De algum modo, certas classes de pessoas acreditam, como se fosse um tipo de convicção interior, que elas possuem o direito de odiar, ou de sentirem-se superiores, a outros tipos de pessoas, pois em grande medida tal ódio à diferença constitui aquilo mesmo que elas pensam ser sua própria singularidade. Elas se imaginam detentoras exclusivas de determinadas qualidades e atributos humanos socialmente valorizados, como autonomia, dignidade e liberdade, caráter, inteligência, êxito etc..
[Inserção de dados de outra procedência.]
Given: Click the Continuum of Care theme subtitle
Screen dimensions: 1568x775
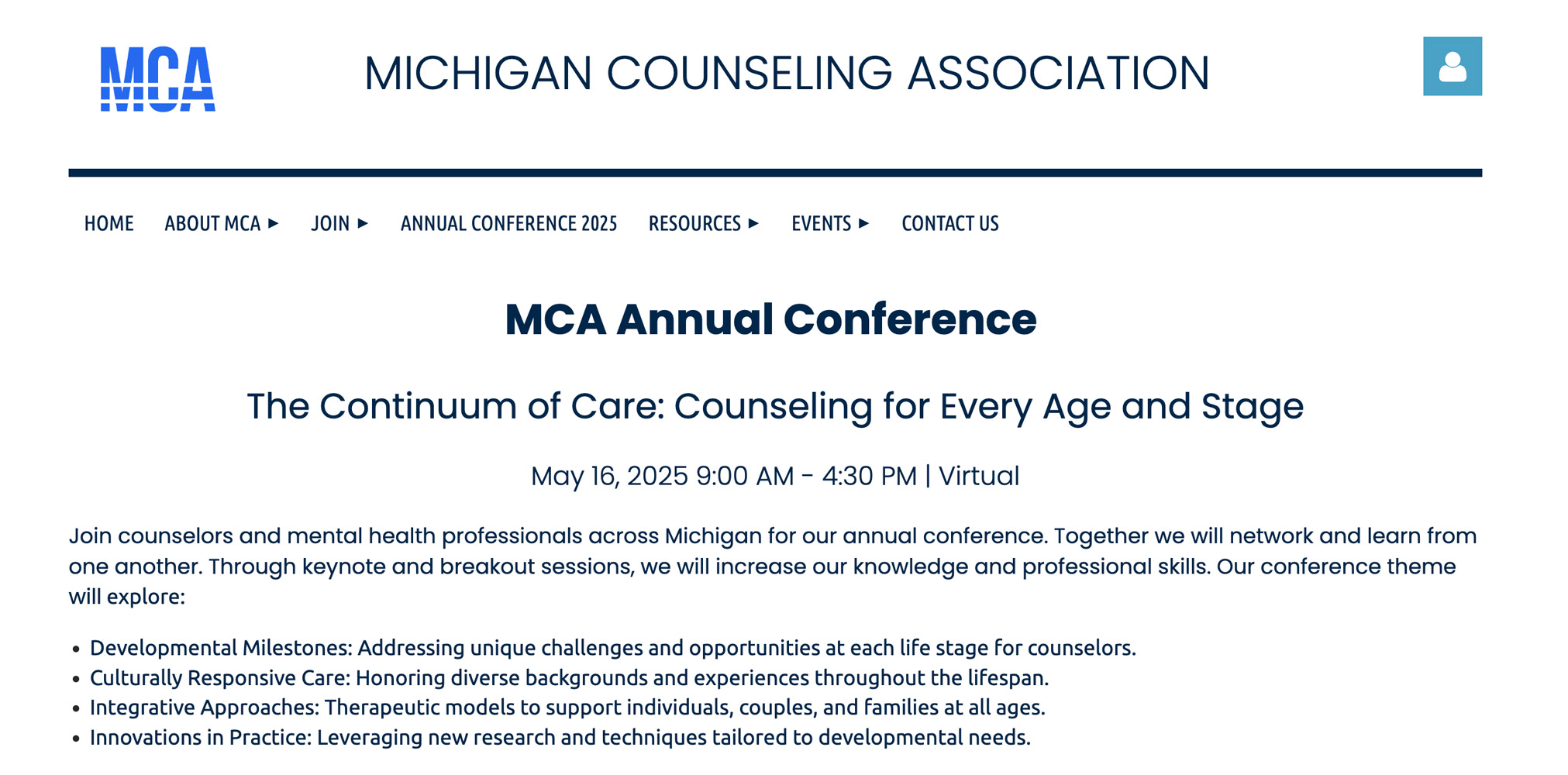Looking at the screenshot, I should click(x=775, y=407).
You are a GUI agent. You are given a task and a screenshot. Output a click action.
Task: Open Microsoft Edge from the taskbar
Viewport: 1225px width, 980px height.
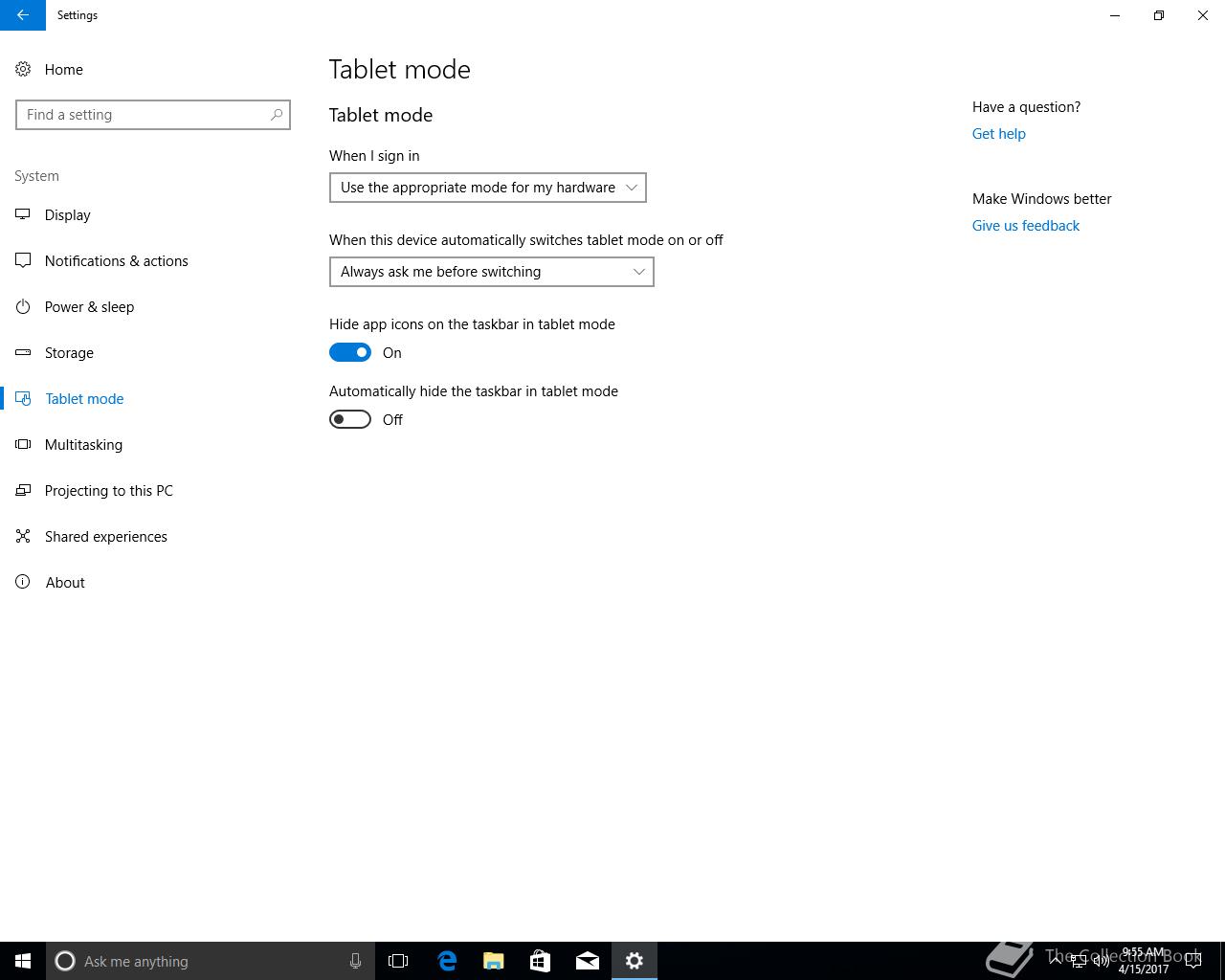[x=447, y=961]
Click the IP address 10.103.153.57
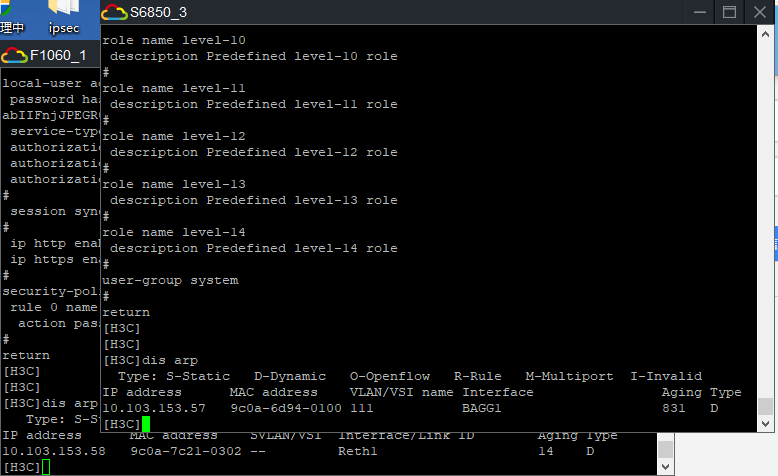This screenshot has height=476, width=778. pos(154,408)
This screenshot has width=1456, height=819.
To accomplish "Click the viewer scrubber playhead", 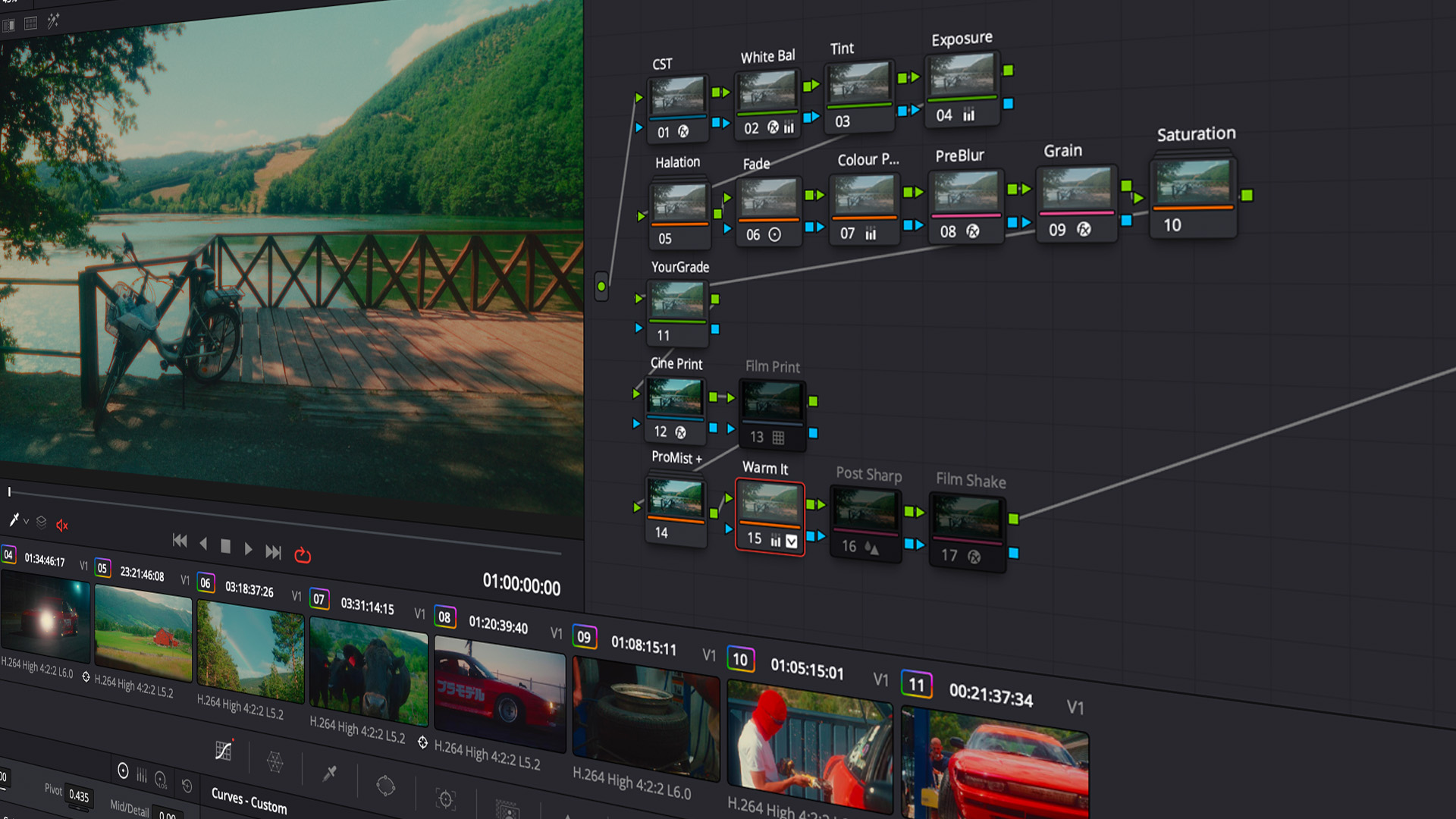I will [x=9, y=492].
Assim, toda iniciativa de mudança que vise atingir as estruturas normativas da sociedade a fim de alargar o espectro social, étnico e de gênero quanto ao reconhecimento moral sofre inelutavelmente infindos ataques, pois o que está em jogo é a manutenção de um arraigado sentimento de distinção cuja satisfação é desfrutada mediante o olhar de medição que comprove a distância social e a superioridade moral entre determinados “tipos” de pessoas – héteros e gays, paulistas e nordestinos. O argumento do preconceito é a tentativa conservadora de preservar intacto tal sentimento assim como as condições sociais, normativas, econômicas e políticas de distinção e superioridade através da crença no monopólio de certos atributos e qualidades humanas. Uma vez desconstruída essa crença, com o auxílio da crítica e, sobretudo, das injunções normativas no plano legal e da moral social, emergem as condições imprescindíveis para o estabelecimento de uma igualdade e reconhecimento mútuo e compartilhado para tratar uma pessoa com o mesmo respeito e igual consideração.